EXERCISE DESCRIPTION >>
Pick out every line in the data below that holds "dropdown".
----- DATA EXCERPTS -----
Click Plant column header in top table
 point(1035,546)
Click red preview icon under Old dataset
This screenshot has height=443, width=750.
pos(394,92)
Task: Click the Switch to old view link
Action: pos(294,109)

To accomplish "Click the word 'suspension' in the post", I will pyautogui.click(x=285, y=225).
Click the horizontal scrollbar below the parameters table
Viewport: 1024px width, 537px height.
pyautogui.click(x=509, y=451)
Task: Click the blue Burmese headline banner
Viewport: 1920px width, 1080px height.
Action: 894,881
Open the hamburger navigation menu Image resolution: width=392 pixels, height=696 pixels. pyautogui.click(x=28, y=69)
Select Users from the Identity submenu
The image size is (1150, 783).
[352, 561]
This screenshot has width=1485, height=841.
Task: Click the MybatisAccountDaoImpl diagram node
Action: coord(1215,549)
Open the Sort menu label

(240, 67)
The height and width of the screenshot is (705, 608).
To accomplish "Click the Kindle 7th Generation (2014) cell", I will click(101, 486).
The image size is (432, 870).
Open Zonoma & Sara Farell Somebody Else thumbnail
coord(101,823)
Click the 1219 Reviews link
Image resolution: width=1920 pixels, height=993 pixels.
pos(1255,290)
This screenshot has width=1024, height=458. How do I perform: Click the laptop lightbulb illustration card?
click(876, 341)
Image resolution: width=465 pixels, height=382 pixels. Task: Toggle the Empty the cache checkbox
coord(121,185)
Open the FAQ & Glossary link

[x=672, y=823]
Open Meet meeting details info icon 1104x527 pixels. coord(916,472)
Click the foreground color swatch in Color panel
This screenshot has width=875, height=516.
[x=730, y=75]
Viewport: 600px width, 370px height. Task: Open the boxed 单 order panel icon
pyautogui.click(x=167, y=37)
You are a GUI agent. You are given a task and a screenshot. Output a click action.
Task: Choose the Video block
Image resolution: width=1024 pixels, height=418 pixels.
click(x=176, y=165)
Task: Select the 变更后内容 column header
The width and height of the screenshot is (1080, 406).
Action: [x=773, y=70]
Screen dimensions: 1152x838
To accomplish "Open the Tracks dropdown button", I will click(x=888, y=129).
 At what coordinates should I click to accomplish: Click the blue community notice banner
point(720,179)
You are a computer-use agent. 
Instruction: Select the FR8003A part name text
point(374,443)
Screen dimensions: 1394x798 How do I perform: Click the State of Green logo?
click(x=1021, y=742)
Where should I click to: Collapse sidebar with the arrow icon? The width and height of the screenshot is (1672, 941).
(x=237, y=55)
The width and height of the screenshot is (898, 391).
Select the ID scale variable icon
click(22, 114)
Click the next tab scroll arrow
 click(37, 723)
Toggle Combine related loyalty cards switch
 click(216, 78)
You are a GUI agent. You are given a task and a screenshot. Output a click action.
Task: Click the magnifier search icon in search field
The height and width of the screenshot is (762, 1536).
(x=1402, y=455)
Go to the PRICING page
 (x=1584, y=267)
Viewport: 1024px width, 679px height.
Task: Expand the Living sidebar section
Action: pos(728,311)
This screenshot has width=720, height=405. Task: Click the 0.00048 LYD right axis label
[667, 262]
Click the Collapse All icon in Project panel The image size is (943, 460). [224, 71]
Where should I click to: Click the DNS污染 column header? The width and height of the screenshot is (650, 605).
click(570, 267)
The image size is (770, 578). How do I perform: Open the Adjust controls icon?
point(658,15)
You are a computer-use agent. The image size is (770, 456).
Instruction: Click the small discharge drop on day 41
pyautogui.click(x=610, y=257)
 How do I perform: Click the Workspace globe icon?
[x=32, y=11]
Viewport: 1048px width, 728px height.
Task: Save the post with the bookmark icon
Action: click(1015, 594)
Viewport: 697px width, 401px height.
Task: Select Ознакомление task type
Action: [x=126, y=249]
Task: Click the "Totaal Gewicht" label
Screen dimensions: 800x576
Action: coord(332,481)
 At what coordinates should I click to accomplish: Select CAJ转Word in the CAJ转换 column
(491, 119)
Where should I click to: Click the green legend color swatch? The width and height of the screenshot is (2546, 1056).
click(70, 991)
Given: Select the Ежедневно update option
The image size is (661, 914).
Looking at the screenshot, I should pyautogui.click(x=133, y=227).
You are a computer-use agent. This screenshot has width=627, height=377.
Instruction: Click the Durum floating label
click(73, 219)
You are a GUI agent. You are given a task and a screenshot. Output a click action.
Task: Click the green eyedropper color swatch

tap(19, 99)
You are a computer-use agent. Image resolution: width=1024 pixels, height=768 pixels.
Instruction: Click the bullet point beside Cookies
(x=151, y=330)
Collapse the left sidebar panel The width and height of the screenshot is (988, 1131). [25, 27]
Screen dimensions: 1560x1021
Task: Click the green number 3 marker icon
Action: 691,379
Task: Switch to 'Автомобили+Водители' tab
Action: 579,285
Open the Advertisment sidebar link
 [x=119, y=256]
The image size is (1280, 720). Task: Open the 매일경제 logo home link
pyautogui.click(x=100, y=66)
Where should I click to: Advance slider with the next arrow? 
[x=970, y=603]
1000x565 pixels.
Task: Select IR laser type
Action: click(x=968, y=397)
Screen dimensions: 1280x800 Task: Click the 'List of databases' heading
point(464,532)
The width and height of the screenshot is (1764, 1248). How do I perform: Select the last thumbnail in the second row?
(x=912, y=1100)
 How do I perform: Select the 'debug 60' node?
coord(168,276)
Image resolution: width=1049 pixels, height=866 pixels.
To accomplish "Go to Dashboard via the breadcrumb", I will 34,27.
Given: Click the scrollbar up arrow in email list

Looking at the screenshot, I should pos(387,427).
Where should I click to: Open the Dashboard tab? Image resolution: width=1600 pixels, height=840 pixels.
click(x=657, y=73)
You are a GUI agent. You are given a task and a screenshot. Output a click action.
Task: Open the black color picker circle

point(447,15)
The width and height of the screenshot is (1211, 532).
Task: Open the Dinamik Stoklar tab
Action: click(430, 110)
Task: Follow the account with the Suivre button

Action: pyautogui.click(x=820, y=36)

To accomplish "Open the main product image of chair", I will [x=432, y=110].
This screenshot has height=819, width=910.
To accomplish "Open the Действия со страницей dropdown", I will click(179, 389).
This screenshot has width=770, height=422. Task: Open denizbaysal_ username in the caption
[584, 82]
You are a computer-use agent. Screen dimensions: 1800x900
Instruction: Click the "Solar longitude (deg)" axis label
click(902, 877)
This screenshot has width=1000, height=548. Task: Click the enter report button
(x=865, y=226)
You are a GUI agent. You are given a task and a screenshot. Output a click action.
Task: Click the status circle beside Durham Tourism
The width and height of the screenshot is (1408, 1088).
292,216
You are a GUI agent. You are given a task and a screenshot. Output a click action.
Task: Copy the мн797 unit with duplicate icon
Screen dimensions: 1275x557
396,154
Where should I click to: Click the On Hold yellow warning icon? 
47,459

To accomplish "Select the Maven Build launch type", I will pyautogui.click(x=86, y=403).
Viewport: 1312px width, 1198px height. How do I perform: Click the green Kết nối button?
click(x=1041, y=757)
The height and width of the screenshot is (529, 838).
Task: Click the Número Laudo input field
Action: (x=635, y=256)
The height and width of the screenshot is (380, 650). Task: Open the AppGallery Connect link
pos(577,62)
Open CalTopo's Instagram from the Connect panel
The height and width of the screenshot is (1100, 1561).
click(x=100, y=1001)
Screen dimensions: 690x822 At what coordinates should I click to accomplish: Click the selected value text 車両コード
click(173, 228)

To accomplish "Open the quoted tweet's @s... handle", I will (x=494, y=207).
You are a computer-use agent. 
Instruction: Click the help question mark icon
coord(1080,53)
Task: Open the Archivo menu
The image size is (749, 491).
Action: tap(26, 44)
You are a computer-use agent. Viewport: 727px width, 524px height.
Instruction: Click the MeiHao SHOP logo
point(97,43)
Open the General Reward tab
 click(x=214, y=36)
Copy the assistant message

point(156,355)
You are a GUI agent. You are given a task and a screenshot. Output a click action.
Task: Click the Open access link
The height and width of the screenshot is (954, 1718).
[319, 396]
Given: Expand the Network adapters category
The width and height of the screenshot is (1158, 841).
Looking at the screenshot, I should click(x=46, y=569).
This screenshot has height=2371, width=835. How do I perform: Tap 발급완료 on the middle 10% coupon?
-----
RESULT OF THIS EXERCISE >>
To accomplish "Open the Tracks dropdown button", I will click(x=888, y=129).
To accomplish "Open the Действия со страницей dropdown", I will click(179, 389).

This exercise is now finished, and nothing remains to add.